From Purified IgG to VH/VL Sequence: Antibody Protein Sequencing for Legacy and Recombinant Antibodies
- annotated VH and VL sequences
- CDR and framework boundaries where coverage supports them
- peptide coverage maps across heavy and light chains
- annotated MS/MS spectra for critical peptides when required
- notes on ambiguous residues, glycosylation, or low-confidence segments
- recommendations for expression validation or orthogonal confirmation
Introduction
Many antibody projects stall not because the binder fails functionally, but because the sequence record is incomplete. A legacy hybridoma may still produce IgG in supernatant, yet lab notebooks contain no VH or VL files. A recombinant lot may pass binding QC while the team still needs primary structure evidence for tech transfer. A comparator antibody may require documented sequence support before analytical similarity work can proceed.
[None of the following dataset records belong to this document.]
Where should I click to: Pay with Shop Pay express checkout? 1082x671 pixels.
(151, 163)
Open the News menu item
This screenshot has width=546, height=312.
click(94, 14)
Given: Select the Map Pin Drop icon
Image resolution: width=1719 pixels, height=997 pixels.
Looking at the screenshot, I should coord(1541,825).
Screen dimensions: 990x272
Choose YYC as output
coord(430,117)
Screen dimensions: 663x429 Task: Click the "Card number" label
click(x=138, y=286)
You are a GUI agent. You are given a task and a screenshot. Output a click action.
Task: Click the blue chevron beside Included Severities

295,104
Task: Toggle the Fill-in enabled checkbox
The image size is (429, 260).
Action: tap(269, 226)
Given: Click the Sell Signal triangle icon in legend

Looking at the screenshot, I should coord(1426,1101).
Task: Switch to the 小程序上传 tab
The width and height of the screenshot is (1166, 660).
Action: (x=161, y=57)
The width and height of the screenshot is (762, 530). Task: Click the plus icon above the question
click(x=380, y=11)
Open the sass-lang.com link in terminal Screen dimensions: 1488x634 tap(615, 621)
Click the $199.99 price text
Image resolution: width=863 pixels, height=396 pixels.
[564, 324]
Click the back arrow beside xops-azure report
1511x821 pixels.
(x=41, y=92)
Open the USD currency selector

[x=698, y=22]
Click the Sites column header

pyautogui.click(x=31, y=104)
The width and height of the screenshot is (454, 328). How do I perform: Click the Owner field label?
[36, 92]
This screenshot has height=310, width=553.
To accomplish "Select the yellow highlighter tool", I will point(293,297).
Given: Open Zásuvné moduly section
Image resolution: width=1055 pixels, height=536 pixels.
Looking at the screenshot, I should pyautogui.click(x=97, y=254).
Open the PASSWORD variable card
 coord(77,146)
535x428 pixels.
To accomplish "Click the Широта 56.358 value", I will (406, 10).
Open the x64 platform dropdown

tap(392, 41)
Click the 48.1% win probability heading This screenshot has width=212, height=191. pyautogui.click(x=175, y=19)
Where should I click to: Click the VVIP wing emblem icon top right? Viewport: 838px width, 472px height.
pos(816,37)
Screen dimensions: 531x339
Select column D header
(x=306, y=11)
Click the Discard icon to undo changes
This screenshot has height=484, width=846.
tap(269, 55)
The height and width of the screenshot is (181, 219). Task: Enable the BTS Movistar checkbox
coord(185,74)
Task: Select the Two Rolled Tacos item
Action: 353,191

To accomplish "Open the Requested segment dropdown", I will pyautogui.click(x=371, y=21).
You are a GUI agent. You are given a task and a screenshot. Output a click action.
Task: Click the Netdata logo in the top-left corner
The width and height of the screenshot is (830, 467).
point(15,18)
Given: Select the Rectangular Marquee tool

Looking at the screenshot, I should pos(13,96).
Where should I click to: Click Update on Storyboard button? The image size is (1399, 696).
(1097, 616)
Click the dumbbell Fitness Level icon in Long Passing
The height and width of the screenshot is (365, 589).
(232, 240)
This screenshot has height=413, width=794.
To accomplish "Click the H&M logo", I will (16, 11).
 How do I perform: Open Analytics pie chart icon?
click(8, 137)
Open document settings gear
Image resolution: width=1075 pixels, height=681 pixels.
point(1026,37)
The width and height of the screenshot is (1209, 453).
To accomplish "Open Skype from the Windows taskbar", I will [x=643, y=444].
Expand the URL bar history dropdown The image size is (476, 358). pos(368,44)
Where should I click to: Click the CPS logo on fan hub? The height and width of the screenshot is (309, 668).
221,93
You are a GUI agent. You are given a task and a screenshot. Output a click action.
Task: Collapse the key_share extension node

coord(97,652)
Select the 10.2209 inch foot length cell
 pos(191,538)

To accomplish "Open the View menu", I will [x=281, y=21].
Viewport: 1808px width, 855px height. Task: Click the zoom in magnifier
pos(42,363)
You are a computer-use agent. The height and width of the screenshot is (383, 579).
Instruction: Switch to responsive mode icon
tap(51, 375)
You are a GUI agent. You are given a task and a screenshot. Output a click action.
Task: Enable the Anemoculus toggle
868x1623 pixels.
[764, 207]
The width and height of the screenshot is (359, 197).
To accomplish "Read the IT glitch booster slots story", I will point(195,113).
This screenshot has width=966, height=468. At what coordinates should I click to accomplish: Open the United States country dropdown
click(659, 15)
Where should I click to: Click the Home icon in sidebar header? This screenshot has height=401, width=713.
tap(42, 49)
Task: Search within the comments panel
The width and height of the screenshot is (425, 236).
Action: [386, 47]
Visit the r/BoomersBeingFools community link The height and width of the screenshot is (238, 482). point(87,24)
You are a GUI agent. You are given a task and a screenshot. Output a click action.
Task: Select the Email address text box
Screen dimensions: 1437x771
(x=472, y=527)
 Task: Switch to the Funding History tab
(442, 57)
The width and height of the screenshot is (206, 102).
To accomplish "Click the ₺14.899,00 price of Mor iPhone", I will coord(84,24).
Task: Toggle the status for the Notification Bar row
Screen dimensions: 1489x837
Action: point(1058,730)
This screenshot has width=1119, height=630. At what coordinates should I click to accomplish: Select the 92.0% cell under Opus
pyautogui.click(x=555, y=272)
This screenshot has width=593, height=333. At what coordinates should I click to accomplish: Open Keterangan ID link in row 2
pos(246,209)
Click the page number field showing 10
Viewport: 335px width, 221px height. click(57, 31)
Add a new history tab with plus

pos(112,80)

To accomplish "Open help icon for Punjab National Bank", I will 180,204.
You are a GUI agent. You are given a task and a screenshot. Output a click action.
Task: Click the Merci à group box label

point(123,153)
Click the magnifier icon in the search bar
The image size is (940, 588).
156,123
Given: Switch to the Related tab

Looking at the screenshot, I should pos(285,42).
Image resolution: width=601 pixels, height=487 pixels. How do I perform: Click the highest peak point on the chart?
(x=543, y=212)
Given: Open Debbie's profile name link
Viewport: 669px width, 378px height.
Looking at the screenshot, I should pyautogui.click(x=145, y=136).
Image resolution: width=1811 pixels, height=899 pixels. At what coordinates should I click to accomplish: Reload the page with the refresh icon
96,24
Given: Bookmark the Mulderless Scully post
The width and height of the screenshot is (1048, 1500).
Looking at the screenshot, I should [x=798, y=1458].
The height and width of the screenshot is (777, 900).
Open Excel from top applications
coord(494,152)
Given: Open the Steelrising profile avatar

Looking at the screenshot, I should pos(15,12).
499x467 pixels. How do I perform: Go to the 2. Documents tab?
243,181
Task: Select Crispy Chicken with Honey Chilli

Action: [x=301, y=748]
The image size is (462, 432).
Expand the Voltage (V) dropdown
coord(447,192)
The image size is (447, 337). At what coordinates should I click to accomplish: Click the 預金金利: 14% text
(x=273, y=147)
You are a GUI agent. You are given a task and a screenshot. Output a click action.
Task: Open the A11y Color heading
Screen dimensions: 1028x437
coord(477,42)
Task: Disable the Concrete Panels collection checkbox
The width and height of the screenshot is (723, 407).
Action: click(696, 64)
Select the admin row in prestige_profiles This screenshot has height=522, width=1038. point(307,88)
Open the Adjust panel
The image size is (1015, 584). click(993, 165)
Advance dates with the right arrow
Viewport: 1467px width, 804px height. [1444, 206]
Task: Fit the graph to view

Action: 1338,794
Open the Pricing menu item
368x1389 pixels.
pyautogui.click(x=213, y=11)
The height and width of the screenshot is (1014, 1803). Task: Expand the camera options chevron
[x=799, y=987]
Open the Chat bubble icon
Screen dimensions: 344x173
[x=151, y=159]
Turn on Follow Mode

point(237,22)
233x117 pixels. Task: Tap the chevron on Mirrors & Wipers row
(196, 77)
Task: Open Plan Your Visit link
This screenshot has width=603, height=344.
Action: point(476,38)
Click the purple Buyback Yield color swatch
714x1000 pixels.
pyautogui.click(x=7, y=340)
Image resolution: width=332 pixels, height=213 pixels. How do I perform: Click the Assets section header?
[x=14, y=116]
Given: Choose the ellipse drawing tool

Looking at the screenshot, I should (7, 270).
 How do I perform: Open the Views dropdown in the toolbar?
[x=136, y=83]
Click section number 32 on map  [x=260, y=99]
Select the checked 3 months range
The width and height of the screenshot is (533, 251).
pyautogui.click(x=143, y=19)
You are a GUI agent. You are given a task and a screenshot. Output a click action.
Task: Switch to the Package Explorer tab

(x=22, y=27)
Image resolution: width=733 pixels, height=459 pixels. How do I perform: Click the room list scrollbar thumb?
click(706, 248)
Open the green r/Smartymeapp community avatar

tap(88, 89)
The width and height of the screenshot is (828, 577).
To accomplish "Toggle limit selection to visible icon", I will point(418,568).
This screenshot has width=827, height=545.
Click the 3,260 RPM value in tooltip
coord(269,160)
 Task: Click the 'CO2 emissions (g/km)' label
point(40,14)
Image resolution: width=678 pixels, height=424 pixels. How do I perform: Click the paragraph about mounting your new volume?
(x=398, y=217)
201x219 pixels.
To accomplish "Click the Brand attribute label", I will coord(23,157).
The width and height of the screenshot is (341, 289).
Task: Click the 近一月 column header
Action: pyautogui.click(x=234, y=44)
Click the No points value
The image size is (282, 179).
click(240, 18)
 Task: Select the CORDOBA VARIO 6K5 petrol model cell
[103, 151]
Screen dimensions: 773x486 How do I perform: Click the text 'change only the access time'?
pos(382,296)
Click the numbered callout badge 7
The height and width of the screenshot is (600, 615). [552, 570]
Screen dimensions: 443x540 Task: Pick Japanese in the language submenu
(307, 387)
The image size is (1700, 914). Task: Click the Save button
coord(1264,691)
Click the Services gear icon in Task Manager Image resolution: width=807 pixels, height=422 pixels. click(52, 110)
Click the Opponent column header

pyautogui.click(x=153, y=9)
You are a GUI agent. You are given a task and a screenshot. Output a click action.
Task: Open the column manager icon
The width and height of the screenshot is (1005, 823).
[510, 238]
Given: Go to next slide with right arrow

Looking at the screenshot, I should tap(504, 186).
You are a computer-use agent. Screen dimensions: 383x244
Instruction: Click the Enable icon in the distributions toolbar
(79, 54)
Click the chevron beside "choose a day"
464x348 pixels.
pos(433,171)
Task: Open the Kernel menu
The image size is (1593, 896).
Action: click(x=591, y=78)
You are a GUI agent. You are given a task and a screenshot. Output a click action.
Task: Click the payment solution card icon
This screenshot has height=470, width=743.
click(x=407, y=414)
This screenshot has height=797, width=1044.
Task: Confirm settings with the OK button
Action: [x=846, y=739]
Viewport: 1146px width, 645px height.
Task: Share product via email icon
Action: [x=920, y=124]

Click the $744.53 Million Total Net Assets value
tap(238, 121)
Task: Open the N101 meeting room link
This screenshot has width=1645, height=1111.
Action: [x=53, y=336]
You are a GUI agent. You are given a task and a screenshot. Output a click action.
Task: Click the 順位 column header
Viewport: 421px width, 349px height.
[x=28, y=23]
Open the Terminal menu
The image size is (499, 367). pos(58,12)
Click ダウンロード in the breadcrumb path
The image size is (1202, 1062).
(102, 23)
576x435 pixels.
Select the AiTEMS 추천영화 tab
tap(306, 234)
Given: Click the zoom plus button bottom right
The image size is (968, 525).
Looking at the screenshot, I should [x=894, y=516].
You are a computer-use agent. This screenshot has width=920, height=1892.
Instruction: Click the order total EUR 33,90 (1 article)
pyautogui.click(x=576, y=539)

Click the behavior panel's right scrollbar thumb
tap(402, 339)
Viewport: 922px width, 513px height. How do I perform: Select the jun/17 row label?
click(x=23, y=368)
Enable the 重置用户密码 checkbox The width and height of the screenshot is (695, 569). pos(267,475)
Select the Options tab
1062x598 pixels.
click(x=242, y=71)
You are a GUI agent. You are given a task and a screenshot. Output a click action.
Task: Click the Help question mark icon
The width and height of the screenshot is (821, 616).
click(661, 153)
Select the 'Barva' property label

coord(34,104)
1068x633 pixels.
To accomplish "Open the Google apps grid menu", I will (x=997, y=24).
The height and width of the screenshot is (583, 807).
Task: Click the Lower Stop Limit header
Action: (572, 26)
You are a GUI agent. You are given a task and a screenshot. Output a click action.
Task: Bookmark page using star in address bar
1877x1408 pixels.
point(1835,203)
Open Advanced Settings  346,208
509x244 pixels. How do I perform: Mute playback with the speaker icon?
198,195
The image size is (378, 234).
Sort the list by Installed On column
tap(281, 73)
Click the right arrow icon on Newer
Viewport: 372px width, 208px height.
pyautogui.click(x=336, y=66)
Antibody protein sequencing addresses these gaps by determining amino acid sequence directly from purified antibody protein. The workflow typically combines enzymatic digestion, LC-MS/MS acquisition, de novo peptide interpretation, and expert assembly of heavy-chain and light-chain variable regions. Because the starting material is IgG rather than hybridoma RNA, the method remains viable when cell banks are lost, productivity has declined, or genetic source material was never archived.
This route is widely used for legacy clone rescue, recombinant antibody verification, patent support, and biosimilar documentation. For teams deciding whether a purified IgG sample can support reliable VH/VL recovery, MtoZ Biolabs can Review IgG sequencing feasibility before samples are prepared or submitted.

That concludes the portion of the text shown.